Interestingly, the ability of CWS to repeat nonwords may, according to Spencer and Weber-Fox (2014), be predictive of stuttering recovery or persistence. This supposition is based on their finding that young children who continued to stutter (n = 19) were less successful in their ability to repeat nonwords than children who eventually recovered from stuttering (n = 21) and that this ability significantly predicted whether children persisted or recovered from stuttering. These two groups of CWS, however, performed similarly on two forward span tasks (digits and words), and neither of these tasks predicted persistence or recovery. Because the two CWS groups differed in nonword repetition, but not forward span, the authors argued that it is not the VSTM component of nonword repetition that has predictive value for persistence but, rather, it is the phonological processing component. One problem with this interpretation, however, is that the nonword repetition and forward span tasks used in this study were not quite comparable in level of difficulty. Research has consistently revealed that VSTM for digits is better than words and the recall of both digit and word sequences are superior to nonwords (Jones & Macken, 2015). Thus, it is possible that the authors did not find differences between the two groups of CWS on the forward span tasks and that these tasks did not predict persistence/recovery because they were simply not challenging enough to detect subtle differences in performance. As a result, it is not entirely clear, on the basis of this study alone, which nonword repetition component(s) was(were) contributing to stuttering persistence. More research is clearly needed.

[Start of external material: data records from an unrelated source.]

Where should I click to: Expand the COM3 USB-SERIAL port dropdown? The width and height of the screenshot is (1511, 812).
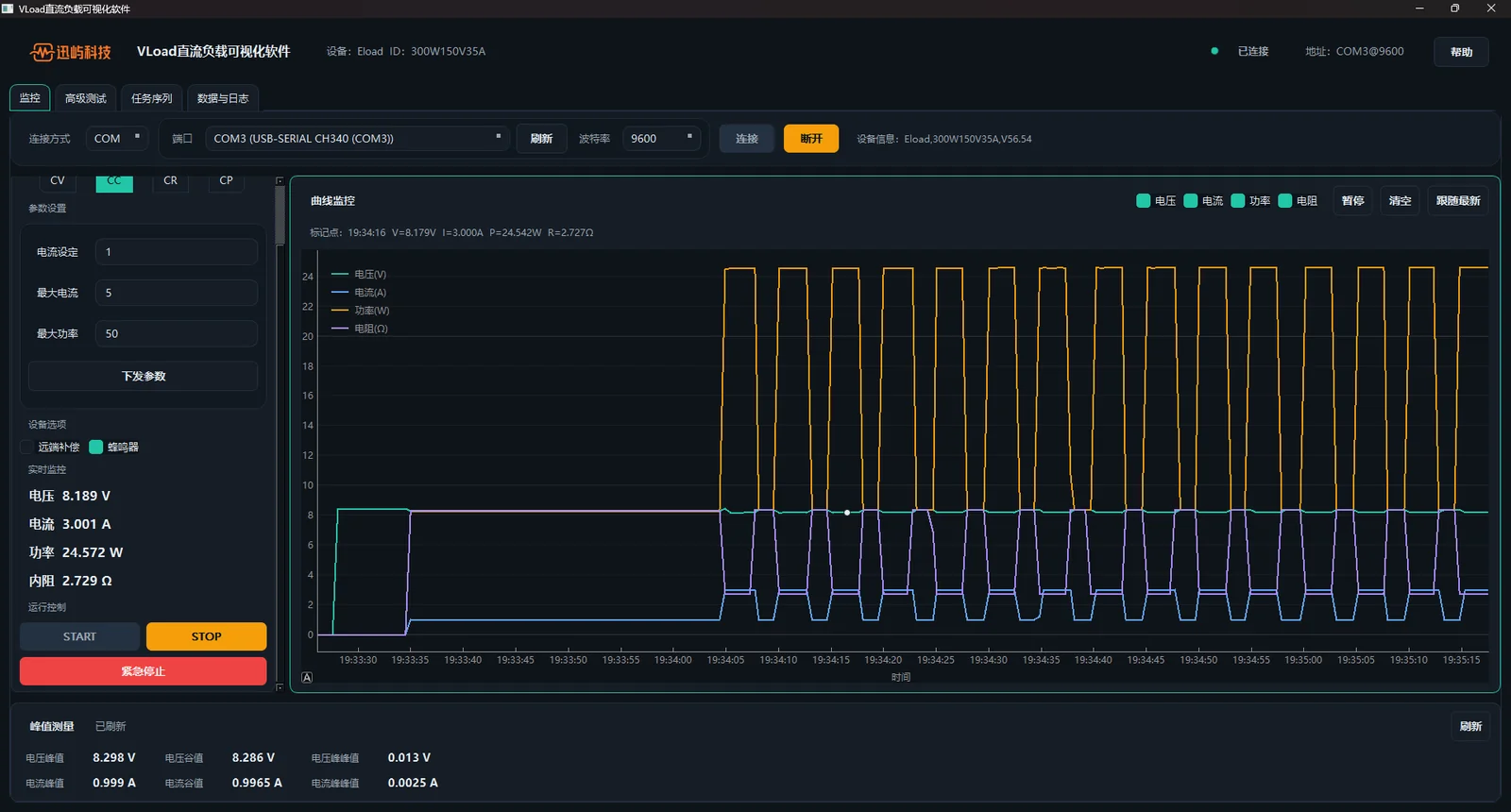357,138
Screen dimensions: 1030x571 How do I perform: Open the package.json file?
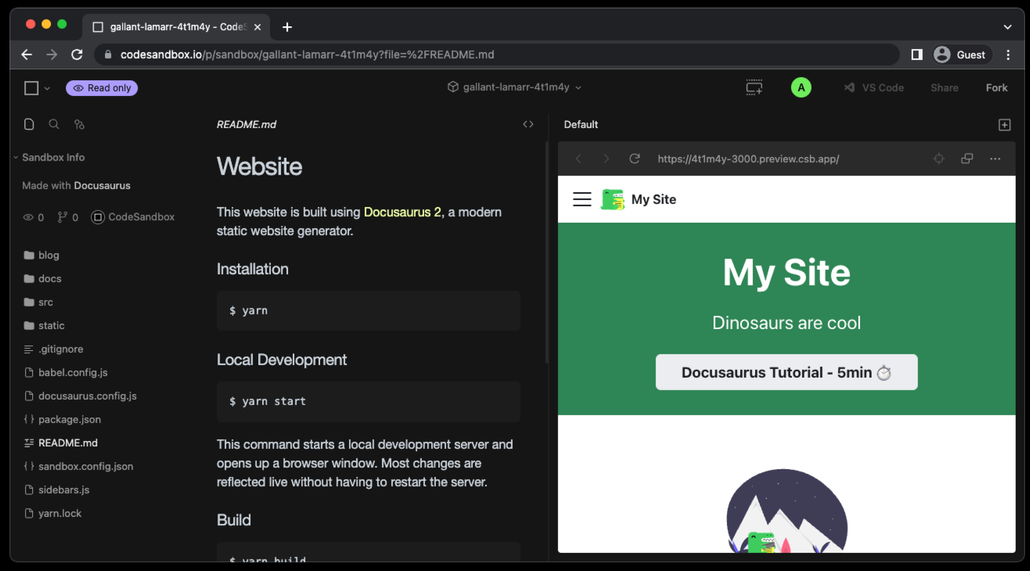tap(69, 420)
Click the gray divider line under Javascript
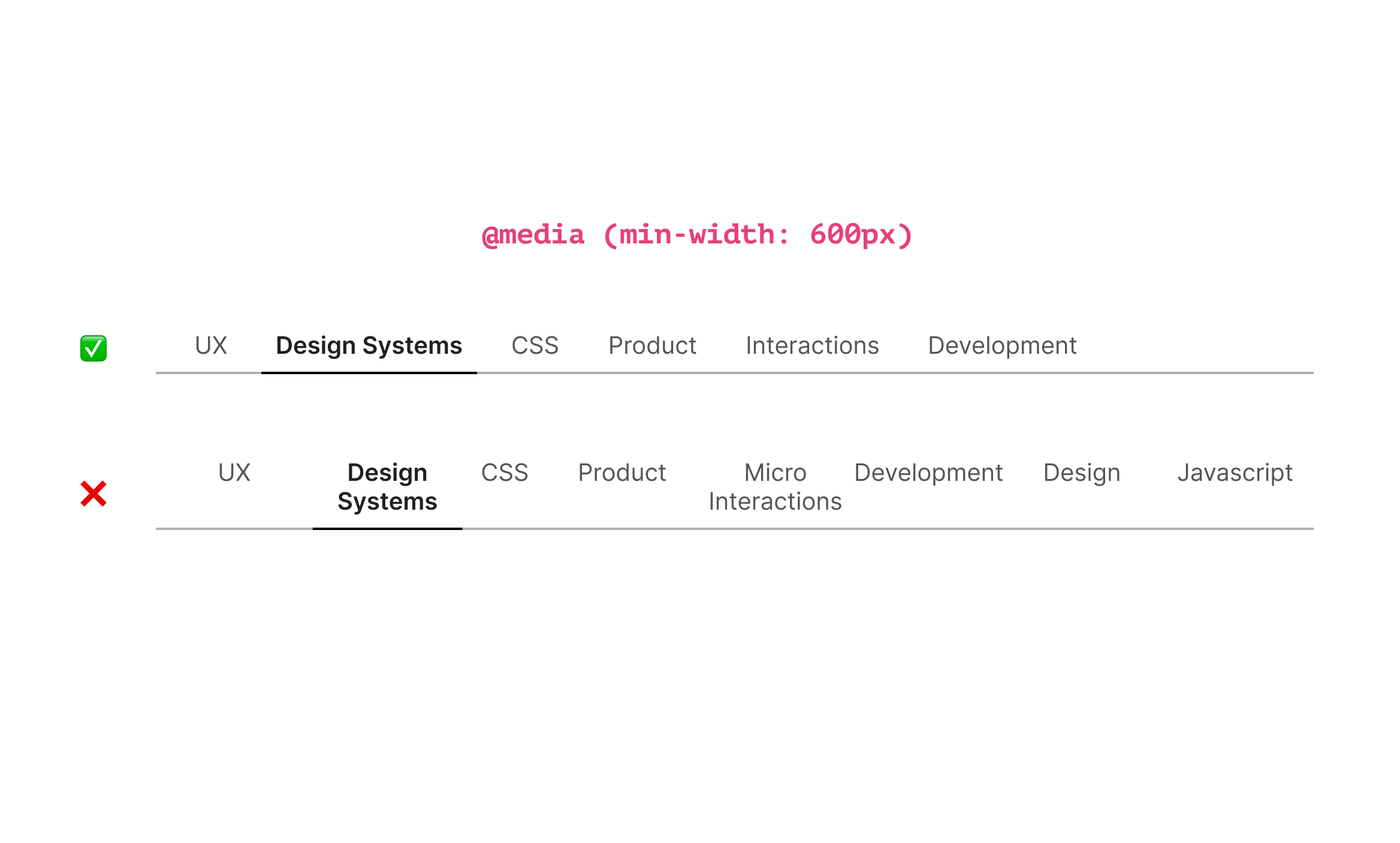Viewport: 1400px width, 843px height. tap(1235, 529)
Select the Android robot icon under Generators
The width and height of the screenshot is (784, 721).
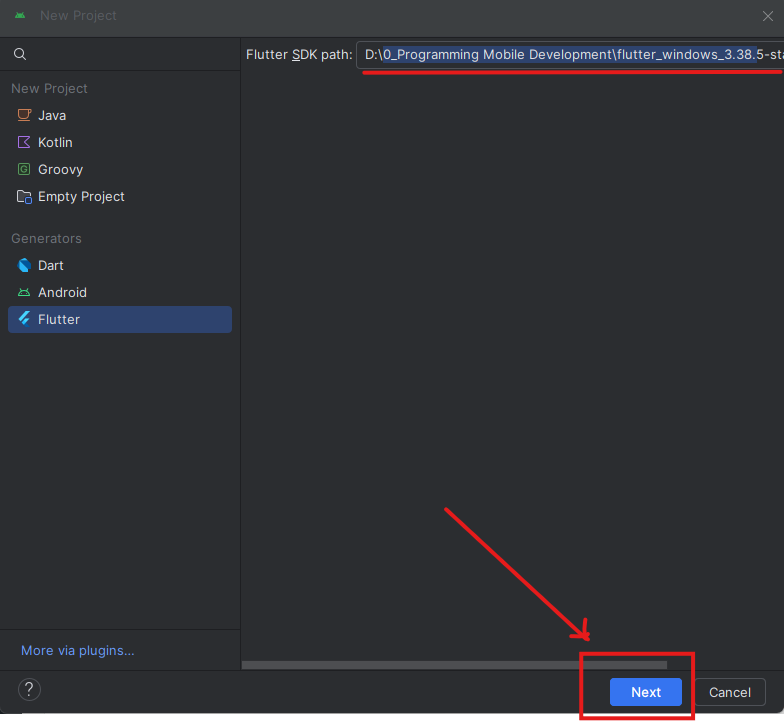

Given that VSTM and word learning share a similar underlying architecture (Acheson & McDonald, 2009; Archibald & Gathercole, 2007; Bishop, North, & Donlan, 1996; Gathercole & Baddeley, 1990), any weaknesses that impact VSTM could potentially influence a child's ability to learn new words. As previously described, one component of Baddeley's (1986, 2003) model of working memory is the phonological loop, which consists of the phonological store, a temporary storage system for verbal information. When learning a new word, children must perceive the novel phonological sequence, accurately form a representation of that sequence in the phonological store (i.e., VSTM), and, then, transform that temporary representation into a more stable phonological representation in long-term memory (Brown & Hulme, 1996; Gathercole, 2006). Thus, the ability to form robust phonological representations depends on VSTM; if a child is unable to maintain these representations in VSTM, then they cannot be properly transformed into long-term memory. Indeed, in support of this relationship, research has revealed that children with weak VSTM skills have reduced vocabulary skills compared with children with stronger VSTM skills (Gathercole, Service, Hitch, Adam, & Martin, 1999; Gathercole, Willis, Emslie, & Baddeley, 1992; Majerus, Poncelet, Greffer, & Van der Linden, 2006).
In the stuttering literature, some researchers have reported that CWS have weaknesses in receptive and expressive vocabulary compared with CWNS (e.g., Anderson & Conture, 2000; Bernstein Ratner & Silverman, 2000; Ntourou et al., 2011). Findings from experimental studies have also revealed that, when compared with CWNS, CWS may have difficulty forming and/or retrieving phonological and lexical representations (Anderson, 2008; Byrd, Conture, & Ohde, 2007; Hartfield & Conture, 2006; Pellowski & Conture, 2005). Thus, given the relationship between VSTM and word learning, findings of less-than-robust vocabulary skills in CWS could be a consequence of weaknesses in VSTM, as observed in this study.
Inhibition
Present findings indicate that CWS have significantly lower inhibition skills compared with CWNS, especially when measured using parent report questionnaires. Like VSTM, the magnitude of the difference between the two groups in parent report inhibition was within 1 SD of the mean, suggesting that the lower inhibition skills in CWS are likely subclinical in nature. That there were no significant differences between CWS and CWNS in behavioral measures of inhibition should be viewed with caution, given that only three behavioral studies were qualified for inclusion in this analysis. Nevertheless, there are some differences in the way in which inhibition is viewed depending on how it is measured, which could have contributed to the inconsistency in findings across parent report and behavioral measures (cf. “Behavioral versus Parent-Report Measures of Inhibition and Attention” below).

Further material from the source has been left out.